**EXERCISE BRIEF**: For the stretch of rows from the one containing "[Veebiraamistik / mta-visuaal has 2" through the last row, inclusive, rewrite each row in full, keeping its text unchanged, and scale both coordinates in its answer by 2.3, rounding to whole numbers with halves rounded up.

:::

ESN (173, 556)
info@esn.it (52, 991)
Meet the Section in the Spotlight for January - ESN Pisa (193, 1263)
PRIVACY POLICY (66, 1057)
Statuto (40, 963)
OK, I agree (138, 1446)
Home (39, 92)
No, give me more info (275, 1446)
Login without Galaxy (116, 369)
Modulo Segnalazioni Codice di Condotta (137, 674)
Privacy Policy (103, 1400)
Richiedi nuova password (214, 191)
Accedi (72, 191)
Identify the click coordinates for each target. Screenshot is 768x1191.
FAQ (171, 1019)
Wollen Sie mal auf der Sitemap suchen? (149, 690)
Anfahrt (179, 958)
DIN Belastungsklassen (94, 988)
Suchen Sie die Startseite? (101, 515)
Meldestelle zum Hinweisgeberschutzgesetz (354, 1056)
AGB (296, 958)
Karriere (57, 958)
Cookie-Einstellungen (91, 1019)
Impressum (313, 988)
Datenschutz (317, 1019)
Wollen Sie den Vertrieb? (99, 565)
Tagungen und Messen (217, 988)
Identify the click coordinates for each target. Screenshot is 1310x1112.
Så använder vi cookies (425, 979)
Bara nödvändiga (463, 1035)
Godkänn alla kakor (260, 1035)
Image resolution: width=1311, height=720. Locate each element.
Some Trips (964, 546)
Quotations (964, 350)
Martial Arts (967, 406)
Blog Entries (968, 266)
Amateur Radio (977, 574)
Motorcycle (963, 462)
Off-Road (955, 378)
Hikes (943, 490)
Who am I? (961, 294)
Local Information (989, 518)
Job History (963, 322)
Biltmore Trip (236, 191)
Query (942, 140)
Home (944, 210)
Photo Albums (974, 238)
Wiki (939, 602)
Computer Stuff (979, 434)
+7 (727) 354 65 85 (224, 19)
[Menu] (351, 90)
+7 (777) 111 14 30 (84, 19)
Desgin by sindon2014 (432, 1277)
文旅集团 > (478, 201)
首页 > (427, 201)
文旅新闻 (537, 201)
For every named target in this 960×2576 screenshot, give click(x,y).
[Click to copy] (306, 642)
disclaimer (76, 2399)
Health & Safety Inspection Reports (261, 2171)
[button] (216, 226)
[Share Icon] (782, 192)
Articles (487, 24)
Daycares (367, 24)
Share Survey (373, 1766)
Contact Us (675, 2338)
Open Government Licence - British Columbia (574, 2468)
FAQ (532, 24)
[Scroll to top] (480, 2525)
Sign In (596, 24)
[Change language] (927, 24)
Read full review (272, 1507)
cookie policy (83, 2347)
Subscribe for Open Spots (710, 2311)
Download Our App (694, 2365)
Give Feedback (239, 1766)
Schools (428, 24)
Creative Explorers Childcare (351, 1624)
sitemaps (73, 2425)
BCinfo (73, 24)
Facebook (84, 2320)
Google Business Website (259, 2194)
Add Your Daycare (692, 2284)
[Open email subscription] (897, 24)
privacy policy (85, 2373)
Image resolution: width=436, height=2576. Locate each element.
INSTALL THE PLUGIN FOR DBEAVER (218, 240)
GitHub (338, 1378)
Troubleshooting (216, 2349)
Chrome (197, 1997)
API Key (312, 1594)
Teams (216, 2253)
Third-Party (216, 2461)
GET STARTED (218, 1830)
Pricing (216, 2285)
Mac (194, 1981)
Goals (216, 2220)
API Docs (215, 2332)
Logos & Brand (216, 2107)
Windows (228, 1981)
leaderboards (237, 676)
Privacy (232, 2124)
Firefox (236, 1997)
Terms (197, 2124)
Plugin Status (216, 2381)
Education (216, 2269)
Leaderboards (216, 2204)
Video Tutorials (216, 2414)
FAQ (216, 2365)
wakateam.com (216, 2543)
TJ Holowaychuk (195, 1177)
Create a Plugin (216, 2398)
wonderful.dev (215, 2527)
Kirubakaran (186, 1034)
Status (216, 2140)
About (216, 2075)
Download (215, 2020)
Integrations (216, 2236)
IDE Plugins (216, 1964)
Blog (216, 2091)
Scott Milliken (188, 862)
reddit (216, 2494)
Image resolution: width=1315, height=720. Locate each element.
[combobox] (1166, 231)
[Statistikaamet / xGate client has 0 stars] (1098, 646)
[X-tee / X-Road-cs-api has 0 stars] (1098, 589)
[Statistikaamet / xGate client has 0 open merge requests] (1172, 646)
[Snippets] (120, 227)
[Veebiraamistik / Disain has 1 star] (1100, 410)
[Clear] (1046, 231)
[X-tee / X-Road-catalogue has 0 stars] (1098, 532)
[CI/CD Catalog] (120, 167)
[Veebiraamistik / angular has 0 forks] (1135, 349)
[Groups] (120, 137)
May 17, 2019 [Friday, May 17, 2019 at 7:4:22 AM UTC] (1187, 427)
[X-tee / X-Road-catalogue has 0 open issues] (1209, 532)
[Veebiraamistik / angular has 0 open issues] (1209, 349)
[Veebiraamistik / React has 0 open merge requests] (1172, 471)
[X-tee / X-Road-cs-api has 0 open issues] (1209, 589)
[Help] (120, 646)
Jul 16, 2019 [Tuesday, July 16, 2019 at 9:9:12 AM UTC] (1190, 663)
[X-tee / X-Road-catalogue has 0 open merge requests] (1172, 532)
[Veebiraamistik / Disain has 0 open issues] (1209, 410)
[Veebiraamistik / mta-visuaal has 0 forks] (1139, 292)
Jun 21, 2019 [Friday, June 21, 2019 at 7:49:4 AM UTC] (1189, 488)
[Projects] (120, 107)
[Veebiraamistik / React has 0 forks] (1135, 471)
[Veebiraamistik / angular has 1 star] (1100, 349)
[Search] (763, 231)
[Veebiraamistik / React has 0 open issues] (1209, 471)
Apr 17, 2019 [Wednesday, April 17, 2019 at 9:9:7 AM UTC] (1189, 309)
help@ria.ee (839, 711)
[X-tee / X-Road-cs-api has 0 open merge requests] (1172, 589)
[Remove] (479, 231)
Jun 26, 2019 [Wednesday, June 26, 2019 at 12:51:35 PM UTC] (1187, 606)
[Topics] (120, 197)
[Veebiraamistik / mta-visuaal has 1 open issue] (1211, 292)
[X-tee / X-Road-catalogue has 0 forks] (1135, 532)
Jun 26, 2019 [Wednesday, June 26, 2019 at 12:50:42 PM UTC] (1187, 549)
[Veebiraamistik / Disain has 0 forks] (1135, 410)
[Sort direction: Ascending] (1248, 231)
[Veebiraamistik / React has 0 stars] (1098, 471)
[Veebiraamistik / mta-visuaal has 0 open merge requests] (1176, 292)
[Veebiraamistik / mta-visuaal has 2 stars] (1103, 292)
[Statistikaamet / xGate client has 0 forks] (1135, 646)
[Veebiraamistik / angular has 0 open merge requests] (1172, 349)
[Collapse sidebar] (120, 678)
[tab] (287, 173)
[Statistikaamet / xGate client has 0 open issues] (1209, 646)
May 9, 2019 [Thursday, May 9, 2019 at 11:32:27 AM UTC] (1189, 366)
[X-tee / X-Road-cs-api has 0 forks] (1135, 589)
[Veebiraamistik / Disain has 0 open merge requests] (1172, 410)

:::

**CORRECT ANSWER**:
[Veebiraamistik / mta-visuaal has 2 stars] (2537, 672)
[Statistikaamet / xGate client has 0 forks] (2611, 1486)
[Veebiraamistik / angular has 0 open merge requests] (2696, 803)
[Collapse sidebar] (276, 1559)
[tab] (660, 398)
[Statistikaamet / xGate client has 0 open issues] (2781, 1486)
May 9, 2019 [Thursday, May 9, 2019 at 11:32:27 AM UTC] (2735, 842)
[X-tee / X-Road-cs-api has 0 forks] (2611, 1355)
[Veebiraamistik / Disain has 0 open merge requests] (2696, 943)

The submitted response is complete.